Neda Monem
Journalist, Tehran
Neda Monem was born in Tehran, Iran and currently lives there, too. She received a master’s degree in English literature and is a journalist for an English-language newspaper in Iran. She counts Alison Mosshart, Louis C.K. and Behzad Ghaderi as her heroes. Her life’s passion is photography. Neda’s first job was teaching English—she took it to save enough money to purchase a DSLR camera. She believes in the power of visual narrative because it gives people an unfiltered, close-up experience. Her favorite documentation subjects are her travels, food, nature, architecture—everything in her life as often as she can.
A city?
Dublin.
What are your plans for this weekend?
I hope to get out of the city and go to the forests in the north. We have a long weekend coming up here in Tehran.
A song?
Colorado Blue; Alela Diane.
Right or left handed?
Right.
What is the best dish you can cook?
A creamy mushroom and basil pasta.
What is your middle name?
Skepticism? I don't really have one.
What do you do in your free time?
I practice singing, I take photos, read.
Your idea of happiness?
A sense of inner calm and contentment; peace of mind.
Your idea of misery?
Underachieving; being lost and frustrated as a result.
If not yourself, who would you be?
I guess I would choose to be Tal Wilkenfeld.
Your heroes?
Alison Mosshart. Louis C. K. Behzad Ghaderi. Dominique Christina. Alice Gao. Nina Simone.
What is your present state of mind?
Curious, thoughtful, pensive.
Bedside table books?
Currently: Four major plays by Federico Garcia Lorca.
What do you do if you can’t sleep at night?
I sometimes try to get some brain exercise on Lumosity's mobile app.
Do you collect?
Used to: sea shells, stones, clothes labels (the last one I still do sometimes). And when I was eight I collected pogs and marbles; still have some of them to this day.
What is the strangest thing you believed as a child?

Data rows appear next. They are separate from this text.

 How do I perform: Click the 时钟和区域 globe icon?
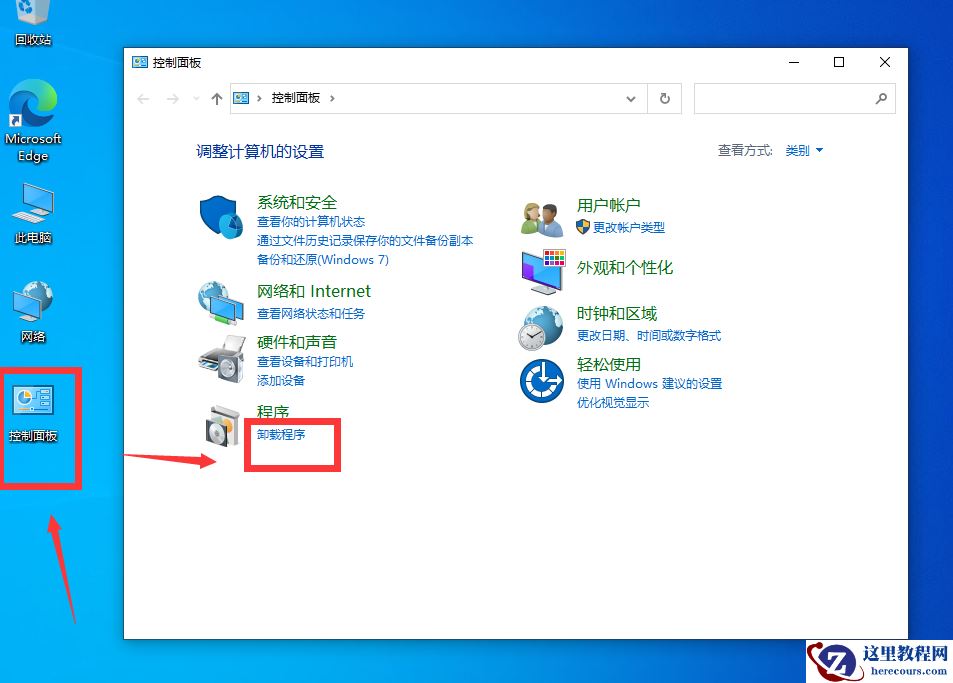click(541, 328)
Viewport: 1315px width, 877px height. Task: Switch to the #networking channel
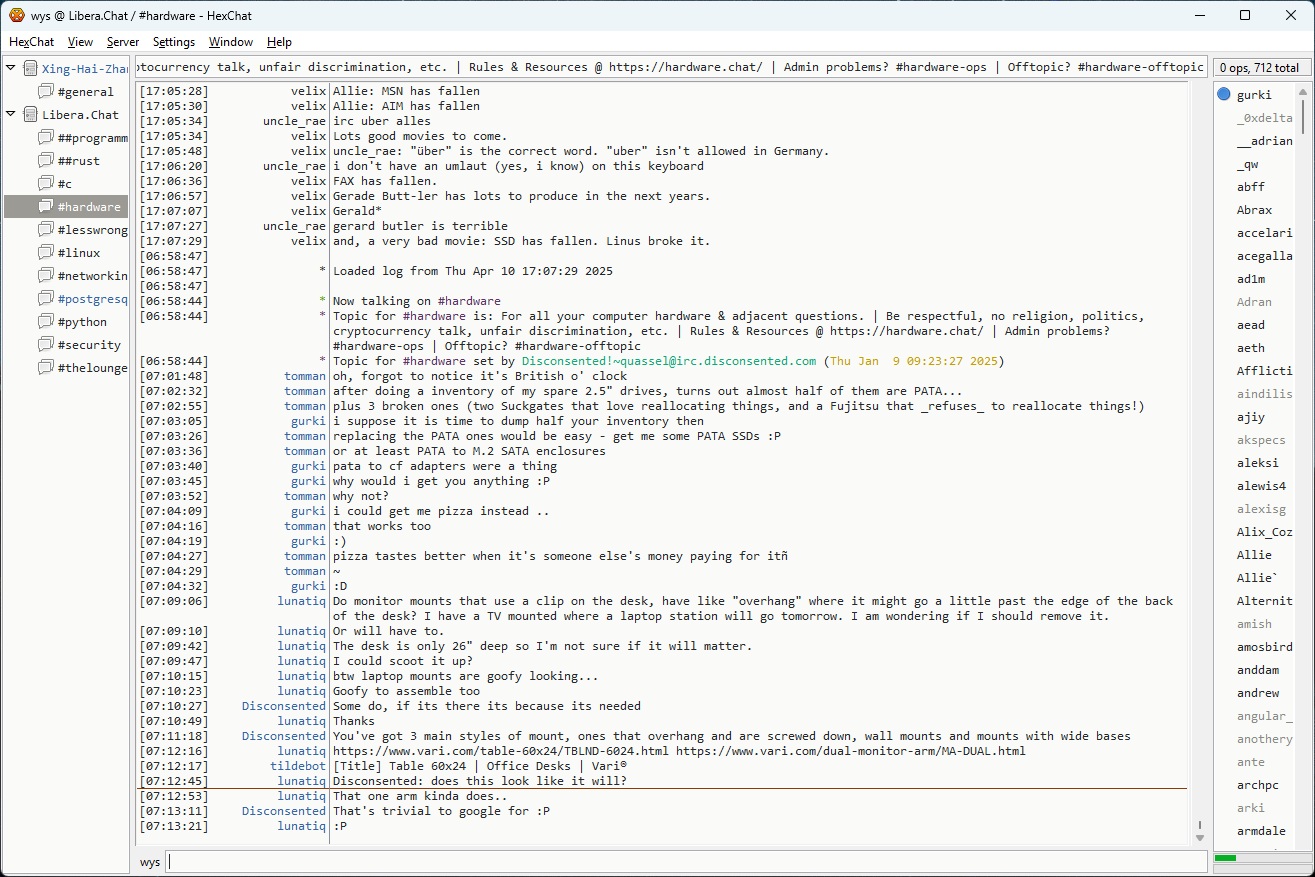[x=92, y=275]
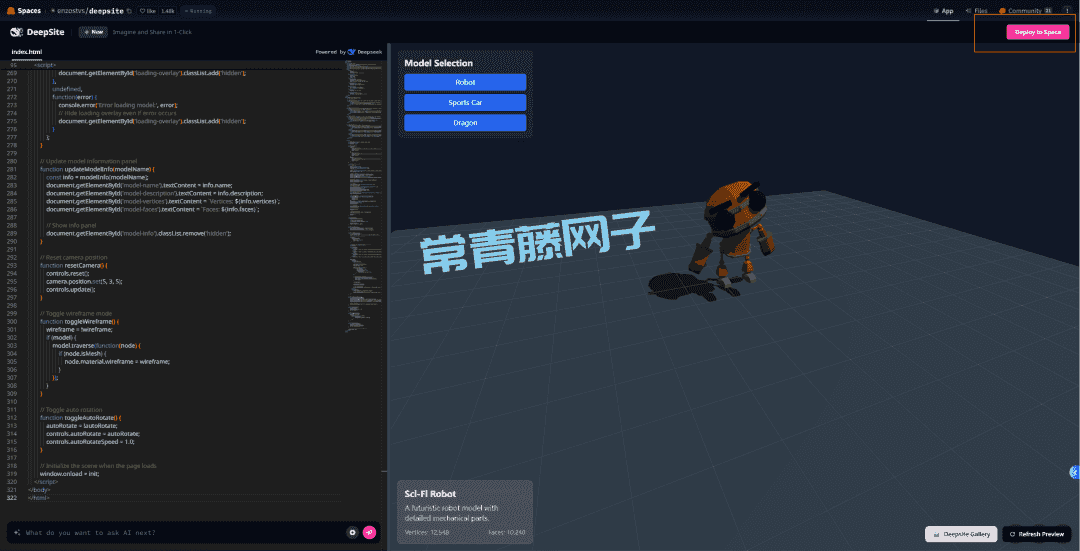Click the blue floating widget at right edge
This screenshot has width=1080, height=551.
point(1074,472)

That the stones on a sidewalk were actually people who had done something bad something wrong and had gotten transformed into stones for their wrong doings; I would contemplate them wondering what their past lives must have been like, what they looked like as people and what it was that they had done wrong? Pissed their parents off? Lied? …
A color?
Pale blue.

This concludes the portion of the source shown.